Emmanuel Macron, amish 2.0 ?

Emmanuel Macron a profité d’une conférence devant les entrepreneurs de la “French tech” pour moquer les élus ayant déposé un moratoire sur la 5G. Le Président de la République les a comparé à des amishs réfractaires aux nouvelles technologies, voulant retourner à “l’époque de la  lampe à huile”.

Le chef de l’Etat peut bien prétendre être dans le camp du progrès, il n’en n’est pas moins le principal frein aujourd’hui. 

Depuis plus de trois ans maintenant, Emmanuel Macron s’est attelé avec ses ministres à détruire méticuleusement la fonction publique. Santé, éducation, transport, recherche… Pas un seul service n’a été épargné par les politiques austéritaires du gouvernement. 

Où est le progrès, lorsqu’on s’attèle à réduire le budget de la recherche publique ? 

Aux politiques austéritaires s’ajoutent, les politiques libérales de mises en concurrence généralisée notamment l’Education Nationale. Nous pouvons prendre pour exemple la mise en place de la sélection à l’entrée de l’université. Parcoursup, mis en place depuis maintenant trois ans, a déjà fermé la porte des universités à de nombreux jeunes.  

Combien de futurs chercheurs, de futurs ingénieurs, n’ont pas été sélectionnées par la plateforme cette année ? Combien d’élèves n’ont pas pu suivre une formation de qualité car trop nombreux en classe ? Combien d’étudiants ont échoué dans leurs études car ils étaient obligé de jongler entre un job étudiant et leur formation ? Combien de jeunes perdent plus d’une heure par jour dans les transports en commun à cause du manque d’investissement dans les infrastructures ? 

Tous ces jeunes subissant de plein fouet les politiques libérales du gouvernement sont pourtant celles et ceux qui pourraient participer au progrès de la société. 

A l’austérité dans la fonction publique s’ajoute les politiques de désindustrialisation du pays. Chaque année, des dizaines de milliers d’emplois sont supprimés alors même que ces travailleurs permettent de produire des richesse et de faire avancer le pays. La montée du chômage favorisée par la politique de l’offre de l’exécutif agit directement contre le progrès. 

La responsabilité du gouvernement est réelle. Ce sont les politiques court-termistes et de désinvestissement qui sont responsables de la stagnation pour ne pas dire régression de la société.  

En réalité, la société capitaliste n’est plus force de progrès, au contraire elle le freine. Les logiques de rentabilité, de maximisation du taux de profit, nous conduisent droit dans le mur et agissent contre le progrès.  

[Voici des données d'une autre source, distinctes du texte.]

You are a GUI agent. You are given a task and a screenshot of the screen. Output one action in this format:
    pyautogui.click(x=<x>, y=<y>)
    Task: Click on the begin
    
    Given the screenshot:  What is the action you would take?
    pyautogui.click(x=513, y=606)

Emmanuel Macron peut user de belles rhétoriques autant qu’il le souhaite, ce sont les politiques libérales qu’il a mis en place qui freinent le progrès.  

Si en effet, le chef de l’Etat “ ne croit pas que le modèle amish permette de régler les défis de l’écologie contemporaine”, il faudrait donc qu’il commence par arrêter de démanteler le service public et s’engage réellement dans la lutte contre le réchauffement climatique.